= DIRECTIONS FOR THIS TASK =
Every entry must be transcribed exactly as written.

= TASK DATA =
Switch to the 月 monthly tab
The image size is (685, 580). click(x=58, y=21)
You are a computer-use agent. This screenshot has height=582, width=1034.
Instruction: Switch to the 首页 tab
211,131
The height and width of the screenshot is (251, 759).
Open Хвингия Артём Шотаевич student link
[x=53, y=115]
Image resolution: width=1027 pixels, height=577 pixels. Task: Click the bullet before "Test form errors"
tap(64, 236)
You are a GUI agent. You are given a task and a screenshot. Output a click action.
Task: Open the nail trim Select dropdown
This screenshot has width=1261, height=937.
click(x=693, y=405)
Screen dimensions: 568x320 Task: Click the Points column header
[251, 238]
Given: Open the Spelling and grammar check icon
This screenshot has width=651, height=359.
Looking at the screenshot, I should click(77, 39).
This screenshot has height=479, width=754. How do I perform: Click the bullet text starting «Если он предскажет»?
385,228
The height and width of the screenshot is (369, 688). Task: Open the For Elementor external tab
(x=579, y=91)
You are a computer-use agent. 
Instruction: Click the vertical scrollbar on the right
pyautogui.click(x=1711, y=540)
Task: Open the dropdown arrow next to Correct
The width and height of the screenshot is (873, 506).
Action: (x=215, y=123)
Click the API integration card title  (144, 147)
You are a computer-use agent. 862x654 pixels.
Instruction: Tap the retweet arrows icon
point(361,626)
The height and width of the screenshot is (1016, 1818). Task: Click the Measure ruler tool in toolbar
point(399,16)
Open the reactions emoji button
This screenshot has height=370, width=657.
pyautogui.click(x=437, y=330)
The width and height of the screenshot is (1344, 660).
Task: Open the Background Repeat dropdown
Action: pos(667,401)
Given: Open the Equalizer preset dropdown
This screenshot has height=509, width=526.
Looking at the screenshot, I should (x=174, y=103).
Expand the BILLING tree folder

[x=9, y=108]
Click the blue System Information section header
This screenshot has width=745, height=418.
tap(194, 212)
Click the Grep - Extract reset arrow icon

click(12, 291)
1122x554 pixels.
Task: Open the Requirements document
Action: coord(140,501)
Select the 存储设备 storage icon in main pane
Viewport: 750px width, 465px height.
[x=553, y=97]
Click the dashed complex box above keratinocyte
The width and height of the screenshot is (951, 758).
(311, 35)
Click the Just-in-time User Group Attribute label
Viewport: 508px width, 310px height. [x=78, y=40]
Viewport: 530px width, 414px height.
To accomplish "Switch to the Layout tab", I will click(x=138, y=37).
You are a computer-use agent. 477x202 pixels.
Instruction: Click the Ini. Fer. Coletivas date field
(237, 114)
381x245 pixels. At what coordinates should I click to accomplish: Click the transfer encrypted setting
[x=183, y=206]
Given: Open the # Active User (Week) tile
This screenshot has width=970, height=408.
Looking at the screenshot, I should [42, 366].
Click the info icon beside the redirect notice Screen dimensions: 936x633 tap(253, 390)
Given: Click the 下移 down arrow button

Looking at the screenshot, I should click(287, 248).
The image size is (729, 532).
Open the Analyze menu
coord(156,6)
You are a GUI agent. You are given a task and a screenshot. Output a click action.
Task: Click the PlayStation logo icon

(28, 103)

= YOUR SOLUTION =
Switch to the 月 monthly tab
The image size is (685, 580). click(x=58, y=21)
You are a computer-use agent. This screenshot has height=582, width=1034.
Instruction: Switch to the 首页 tab
211,131
The height and width of the screenshot is (251, 759).
Open Хвингия Артём Шотаевич student link
[x=53, y=115]
Image resolution: width=1027 pixels, height=577 pixels. Task: Click the bullet before "Test form errors"
tap(64, 236)
You are a GUI agent. You are given a task and a screenshot. Output a click action.
Task: Open the nail trim Select dropdown
This screenshot has width=1261, height=937.
click(x=693, y=405)
Screen dimensions: 568x320 Task: Click the Points column header
[251, 238]
Given: Open the Spelling and grammar check icon
This screenshot has width=651, height=359.
Looking at the screenshot, I should click(77, 39).
This screenshot has height=479, width=754. How do I perform: Click the bullet text starting «Если он предскажет»?
385,228
The height and width of the screenshot is (369, 688). Task: Open the For Elementor external tab
(x=579, y=91)
You are a computer-use agent. 
Instruction: Click the vertical scrollbar on the right
pyautogui.click(x=1711, y=540)
Task: Open the dropdown arrow next to Correct
The width and height of the screenshot is (873, 506).
Action: (x=215, y=123)
Click the API integration card title  (144, 147)
You are a computer-use agent. 862x654 pixels.
Instruction: Tap the retweet arrows icon
point(361,626)
The height and width of the screenshot is (1016, 1818). Task: Click the Measure ruler tool in toolbar
point(399,16)
Open the reactions emoji button
This screenshot has height=370, width=657.
pyautogui.click(x=437, y=330)
The width and height of the screenshot is (1344, 660).
Task: Open the Background Repeat dropdown
Action: pos(667,401)
Given: Open the Equalizer preset dropdown
This screenshot has height=509, width=526.
Looking at the screenshot, I should (x=174, y=103).
Expand the BILLING tree folder

[x=9, y=108]
Click the blue System Information section header
This screenshot has width=745, height=418.
tap(194, 212)
Click the Grep - Extract reset arrow icon

click(12, 291)
1122x554 pixels.
Task: Open the Requirements document
Action: coord(140,501)
Select the 存储设备 storage icon in main pane
Viewport: 750px width, 465px height.
[x=553, y=97]
Click the dashed complex box above keratinocyte
The width and height of the screenshot is (951, 758).
(311, 35)
Click the Just-in-time User Group Attribute label
Viewport: 508px width, 310px height. [x=78, y=40]
Viewport: 530px width, 414px height.
To accomplish "Switch to the Layout tab", I will click(x=138, y=37).
You are a computer-use agent. 477x202 pixels.
Instruction: Click the Ini. Fer. Coletivas date field
(237, 114)
381x245 pixels. At what coordinates should I click to accomplish: Click the transfer encrypted setting
[x=183, y=206]
Given: Open the # Active User (Week) tile
This screenshot has width=970, height=408.
Looking at the screenshot, I should [42, 366].
Click the info icon beside the redirect notice Screen dimensions: 936x633 tap(253, 390)
Given: Click the 下移 down arrow button

Looking at the screenshot, I should click(287, 248).
The image size is (729, 532).
Open the Analyze menu
coord(156,6)
You are a GUI agent. You are given a task and a screenshot. Output a click action.
Task: Click the PlayStation logo icon

(28, 103)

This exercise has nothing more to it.